| Document text |
-- BEGIN --

During the time-frame of December 2015 through April 2016 the NSA database was being exploited by contractors within the intelligence community doing unauthorized searches.

On March 9, 2016, oversight personnel doing a review of FBI system access were alerted to thousands of unauthorized search queries of specific U.S. persons within the NSA database.

NSA Director Admiral Mike Rogers was made aware.

Subsequently NSA Director Rogers initiated a full compliance review of the system to identify who was doing the searches; & what searches were being conducted.

On April 18, 2016, following the preliminary audit results, Director Rogers shut down all FBI contractor access to the database after he learned FISA-702 “about”(17) and “to/from”(16) search queries were being done without authorization. Thus begins the first discovery of a much bigger background story.

When you compile the timeline with the people involved; and the specific wording of the resulting review, which was then delivered to the FISA court; and overlay the activity that was taking place in the GOP primary; what we discover is a process where the metadata collected by the NSA was being searched for political opposition research and surveillance.

Additionally, tens-of-thousands of searches were identified by the FISA court as likely extending much further than the compliance review period: “while the government reports it is unable to provide a reliable estimate of the non compliant queries since 2012, there is no apparent reason to believe the November 2015 [to] April 2016 period coincided with an unusually high error rate”.

-- END --

| Task statement |
Please return the section of the NSA database text between "During the time-frame" and "doing unauthorized searches.", inclusive, copied word for word.

| Data shown |

-- BEGIN --

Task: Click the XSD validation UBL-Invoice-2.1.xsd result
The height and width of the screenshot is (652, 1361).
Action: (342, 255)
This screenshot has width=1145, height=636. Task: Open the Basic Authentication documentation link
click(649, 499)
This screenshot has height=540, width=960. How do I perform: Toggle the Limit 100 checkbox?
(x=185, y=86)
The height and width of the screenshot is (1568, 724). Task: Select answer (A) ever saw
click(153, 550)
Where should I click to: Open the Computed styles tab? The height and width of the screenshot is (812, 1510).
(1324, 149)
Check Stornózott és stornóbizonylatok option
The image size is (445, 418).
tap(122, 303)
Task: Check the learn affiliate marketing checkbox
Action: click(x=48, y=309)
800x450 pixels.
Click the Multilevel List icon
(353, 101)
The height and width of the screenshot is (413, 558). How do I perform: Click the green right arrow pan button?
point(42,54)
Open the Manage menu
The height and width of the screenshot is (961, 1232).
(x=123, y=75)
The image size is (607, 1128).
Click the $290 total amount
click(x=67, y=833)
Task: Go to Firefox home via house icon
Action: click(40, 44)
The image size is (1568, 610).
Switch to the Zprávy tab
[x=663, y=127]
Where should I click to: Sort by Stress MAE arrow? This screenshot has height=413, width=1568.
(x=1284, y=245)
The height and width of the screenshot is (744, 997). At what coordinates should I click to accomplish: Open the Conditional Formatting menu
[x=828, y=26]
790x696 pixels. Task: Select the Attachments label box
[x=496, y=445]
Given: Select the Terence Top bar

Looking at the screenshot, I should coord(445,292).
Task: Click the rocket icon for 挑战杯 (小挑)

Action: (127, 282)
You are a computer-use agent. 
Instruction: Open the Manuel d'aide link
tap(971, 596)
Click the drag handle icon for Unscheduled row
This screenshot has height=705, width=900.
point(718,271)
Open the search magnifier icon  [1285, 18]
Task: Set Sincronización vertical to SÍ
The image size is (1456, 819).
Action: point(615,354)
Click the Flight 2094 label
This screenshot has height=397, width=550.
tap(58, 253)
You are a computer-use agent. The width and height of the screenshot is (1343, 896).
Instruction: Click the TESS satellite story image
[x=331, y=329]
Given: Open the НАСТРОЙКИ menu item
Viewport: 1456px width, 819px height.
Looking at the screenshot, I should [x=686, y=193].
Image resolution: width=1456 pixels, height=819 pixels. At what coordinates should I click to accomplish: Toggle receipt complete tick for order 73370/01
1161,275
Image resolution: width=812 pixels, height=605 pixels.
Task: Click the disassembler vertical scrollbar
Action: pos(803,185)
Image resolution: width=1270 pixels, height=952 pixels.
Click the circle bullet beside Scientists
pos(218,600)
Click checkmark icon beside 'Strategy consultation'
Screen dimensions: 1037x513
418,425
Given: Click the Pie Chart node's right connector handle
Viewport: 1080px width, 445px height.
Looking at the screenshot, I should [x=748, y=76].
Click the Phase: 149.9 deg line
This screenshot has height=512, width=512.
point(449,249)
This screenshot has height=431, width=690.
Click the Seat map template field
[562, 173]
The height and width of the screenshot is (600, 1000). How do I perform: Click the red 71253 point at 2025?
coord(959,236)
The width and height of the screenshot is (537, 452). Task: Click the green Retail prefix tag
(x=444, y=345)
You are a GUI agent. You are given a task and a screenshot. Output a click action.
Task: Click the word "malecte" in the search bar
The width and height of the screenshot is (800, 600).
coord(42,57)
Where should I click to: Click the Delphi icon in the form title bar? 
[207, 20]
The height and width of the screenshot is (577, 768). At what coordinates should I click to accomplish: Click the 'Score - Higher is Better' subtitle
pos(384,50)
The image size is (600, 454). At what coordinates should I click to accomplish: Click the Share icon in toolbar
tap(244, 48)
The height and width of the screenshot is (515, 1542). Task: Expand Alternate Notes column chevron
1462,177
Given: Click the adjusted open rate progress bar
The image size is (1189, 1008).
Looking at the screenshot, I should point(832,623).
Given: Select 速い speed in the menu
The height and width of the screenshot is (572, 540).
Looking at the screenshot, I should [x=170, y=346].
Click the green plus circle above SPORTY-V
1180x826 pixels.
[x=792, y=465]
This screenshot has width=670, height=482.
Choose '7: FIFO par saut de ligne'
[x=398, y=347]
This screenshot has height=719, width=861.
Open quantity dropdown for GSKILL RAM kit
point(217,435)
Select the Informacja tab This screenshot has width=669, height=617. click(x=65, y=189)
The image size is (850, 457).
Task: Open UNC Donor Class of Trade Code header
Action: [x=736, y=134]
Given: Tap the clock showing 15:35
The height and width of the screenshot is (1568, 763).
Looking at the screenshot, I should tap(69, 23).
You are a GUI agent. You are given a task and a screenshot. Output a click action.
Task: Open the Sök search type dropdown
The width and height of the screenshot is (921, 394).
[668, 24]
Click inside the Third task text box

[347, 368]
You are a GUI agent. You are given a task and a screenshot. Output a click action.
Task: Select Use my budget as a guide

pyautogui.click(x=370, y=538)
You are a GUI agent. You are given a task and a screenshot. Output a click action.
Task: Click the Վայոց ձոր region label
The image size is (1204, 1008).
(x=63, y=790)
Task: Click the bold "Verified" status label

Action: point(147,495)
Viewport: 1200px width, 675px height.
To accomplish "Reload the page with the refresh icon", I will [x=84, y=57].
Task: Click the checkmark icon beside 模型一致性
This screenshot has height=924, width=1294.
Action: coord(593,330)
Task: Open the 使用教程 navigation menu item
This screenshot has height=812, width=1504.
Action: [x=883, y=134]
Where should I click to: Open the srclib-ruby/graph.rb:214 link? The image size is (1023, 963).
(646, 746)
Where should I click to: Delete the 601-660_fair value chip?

-- END --

| Problem solution |
During the time-frame of December 2015 through April 2016 the NSA database was being exploited by contractors within the intelligence community doing unauthorized searches.